◆ PROMPT: Each entry is to be restated word for word, with nothing omitted.
MATERIAL FOR THE TASK START
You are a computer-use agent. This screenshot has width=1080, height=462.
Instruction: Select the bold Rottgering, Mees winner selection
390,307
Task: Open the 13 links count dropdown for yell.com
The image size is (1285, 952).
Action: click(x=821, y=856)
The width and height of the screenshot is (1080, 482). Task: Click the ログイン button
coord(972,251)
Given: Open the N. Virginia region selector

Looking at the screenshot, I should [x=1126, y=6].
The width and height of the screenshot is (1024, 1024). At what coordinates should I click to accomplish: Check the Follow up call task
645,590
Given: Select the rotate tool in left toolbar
MATERIAL FOR THE TASK END
◆ EXPECTED ANSWER:
You are a computer-use agent. This screenshot has width=1080, height=462.
Instruction: Select the bold Rottgering, Mees winner selection
390,307
Task: Open the 13 links count dropdown for yell.com
The image size is (1285, 952).
Action: click(x=821, y=856)
The width and height of the screenshot is (1080, 482). Task: Click the ログイン button
coord(972,251)
Given: Open the N. Virginia region selector

Looking at the screenshot, I should [x=1126, y=6].
The width and height of the screenshot is (1024, 1024). At what coordinates should I click to accomplish: Check the Follow up call task
645,590
Given: Select the rotate tool in left toolbar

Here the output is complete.